What to work on
1 > Copy out the stretch of the NS-Global page from "NS-Global was originally" through "service and in-sync.".
2 > According to the NS-Global page, what tool did Javier and Kenneth use when they rebuilt the system in 2020?

Provided text
^^^^^^^^

NS-Global is an anycast secondary DNS service. This means that there is a dedicated block of IP addresses for the ns-global.kjsl.com host which is announced by each identical server world-wide. Anycast means that the NS-Global DNS server seems to break the speed of light because queries are routed to the closest copy of the server globally.

NS-Global was originally built by Javier in 2009 using FreeBSD with copious amounts of duct tape and rsync. In 2020, Javier and Kenneth rebuilt the system using Ansible to make it easier to keep the entire constellation in service and in-sync.

How Does it Work

NS-Global is based on a “hidden collector” model, where all primary DNS servers transfer their DNS zones to a single host at,2607:7c80:54:6::53. This isn’t the global ns-global.kjsl.com address, but a single unicast host which collects all the zones and then pushes them to the full array of anycast endpoints. This architecture means that as NS-Global adds/removes anycast sites, users aren’t required to modify any settings on their servers to allow transfers or send notifies to new sites.

On the orchestration side, every public anycast endpoint is managed by Ansible, and has a relatively short DNS BIND configuration which sets global options and configures the endpoints as secondaries for a single “catalog” DNS zone. Catalog zones are a feature supported by BIND, where the dynamic list of zones served by NS-Global is transfered from the hidden collector to the end points using the standard DNS NOTIFY/AXFR mechanism, and then each anycaster parses this zone to dynamically add other zones to also transfer from the collector host and serve publically as an authoritative DNS server.

When a new zone is added to NS-Global by a user, this triggers a custom script on the hidden collector to regenerate the catalog zone, and then send a DNS notify to all of the anycaster hosts. They each update their copy of the catalog zone, parse it, add/remove zones as required, then transfer those from the collector host as well.

When an existing zone is updated on the original host’s server, they need to explicitly configure their DNS server to also send a notify to the NS-Global hidden collector, which will perform the typical SOA query and AXFR/IXFR from the original primary, then send notifies to all of the NS-Global endpoints, so it’s expected that DNS updates will become visible globally on NSG within a few seconds.

How Do I Sign Up?

To start using NS-Global, ensure that you have a valid RNAME record in your zone’s SOA, which is the email address for the zone’s admin. We rely on this to verify that you control the DNS zone, for when you fill out our signup form, we send a single verification email to the listed RNAME address.

Once you click on the verification link emailed to you, your zone will be added to the NS-Global database and immediately start being served worldwide.

^^^^^^^^

Entries supplied
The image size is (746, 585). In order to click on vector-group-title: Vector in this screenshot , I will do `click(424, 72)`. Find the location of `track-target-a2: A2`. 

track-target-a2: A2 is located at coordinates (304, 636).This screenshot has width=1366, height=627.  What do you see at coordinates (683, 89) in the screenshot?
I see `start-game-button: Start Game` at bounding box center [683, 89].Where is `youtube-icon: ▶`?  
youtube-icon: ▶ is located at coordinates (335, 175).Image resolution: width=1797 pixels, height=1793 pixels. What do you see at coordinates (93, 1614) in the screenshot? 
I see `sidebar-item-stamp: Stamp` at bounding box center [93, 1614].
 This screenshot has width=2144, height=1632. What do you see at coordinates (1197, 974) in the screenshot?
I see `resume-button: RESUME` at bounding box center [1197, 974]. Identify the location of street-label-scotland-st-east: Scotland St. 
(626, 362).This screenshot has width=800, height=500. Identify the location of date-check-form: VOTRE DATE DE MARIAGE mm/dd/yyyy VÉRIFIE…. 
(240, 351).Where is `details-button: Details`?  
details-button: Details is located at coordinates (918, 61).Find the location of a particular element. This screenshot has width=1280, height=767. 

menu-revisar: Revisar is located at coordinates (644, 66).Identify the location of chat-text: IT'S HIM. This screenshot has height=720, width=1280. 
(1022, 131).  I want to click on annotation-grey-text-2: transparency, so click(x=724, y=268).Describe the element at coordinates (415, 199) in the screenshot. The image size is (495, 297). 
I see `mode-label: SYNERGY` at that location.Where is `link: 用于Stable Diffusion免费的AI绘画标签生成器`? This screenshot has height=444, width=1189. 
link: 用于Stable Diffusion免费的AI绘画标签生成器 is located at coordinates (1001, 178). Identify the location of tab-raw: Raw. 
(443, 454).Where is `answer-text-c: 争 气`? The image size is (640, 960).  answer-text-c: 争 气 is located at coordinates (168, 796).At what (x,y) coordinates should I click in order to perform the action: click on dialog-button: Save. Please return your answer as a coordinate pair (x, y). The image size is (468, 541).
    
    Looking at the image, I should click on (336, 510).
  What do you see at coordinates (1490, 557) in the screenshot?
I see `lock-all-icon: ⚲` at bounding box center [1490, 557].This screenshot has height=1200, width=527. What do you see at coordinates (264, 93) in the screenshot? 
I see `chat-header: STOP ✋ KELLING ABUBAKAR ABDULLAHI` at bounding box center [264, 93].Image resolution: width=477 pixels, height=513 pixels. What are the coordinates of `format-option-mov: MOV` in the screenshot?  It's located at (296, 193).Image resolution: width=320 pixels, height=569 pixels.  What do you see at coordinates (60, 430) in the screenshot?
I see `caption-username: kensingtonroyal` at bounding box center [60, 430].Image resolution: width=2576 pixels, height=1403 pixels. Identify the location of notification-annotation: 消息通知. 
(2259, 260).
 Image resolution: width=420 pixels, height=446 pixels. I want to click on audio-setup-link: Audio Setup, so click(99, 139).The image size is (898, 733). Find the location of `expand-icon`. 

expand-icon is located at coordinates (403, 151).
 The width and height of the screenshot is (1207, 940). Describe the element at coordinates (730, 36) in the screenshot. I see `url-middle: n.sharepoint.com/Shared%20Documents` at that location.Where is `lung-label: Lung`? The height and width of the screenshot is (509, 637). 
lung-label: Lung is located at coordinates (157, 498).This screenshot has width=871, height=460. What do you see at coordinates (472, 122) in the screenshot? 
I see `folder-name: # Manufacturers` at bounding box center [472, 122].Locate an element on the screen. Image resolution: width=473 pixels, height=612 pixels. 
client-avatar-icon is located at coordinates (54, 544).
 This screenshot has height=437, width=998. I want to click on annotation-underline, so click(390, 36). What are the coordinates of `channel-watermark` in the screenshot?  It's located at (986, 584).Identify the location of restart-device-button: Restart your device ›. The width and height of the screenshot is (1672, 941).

^^^^^^^^

Per-task outputs
1 >
NS-Global was originally built by Javier in 2009 using FreeBSD with copious amounts of duct tape and rsync. In 2020, Javier and Kenneth rebuilt the system using Ansible to make it easier to keep the entire constellation in service and in-sync.

2 > Ansible.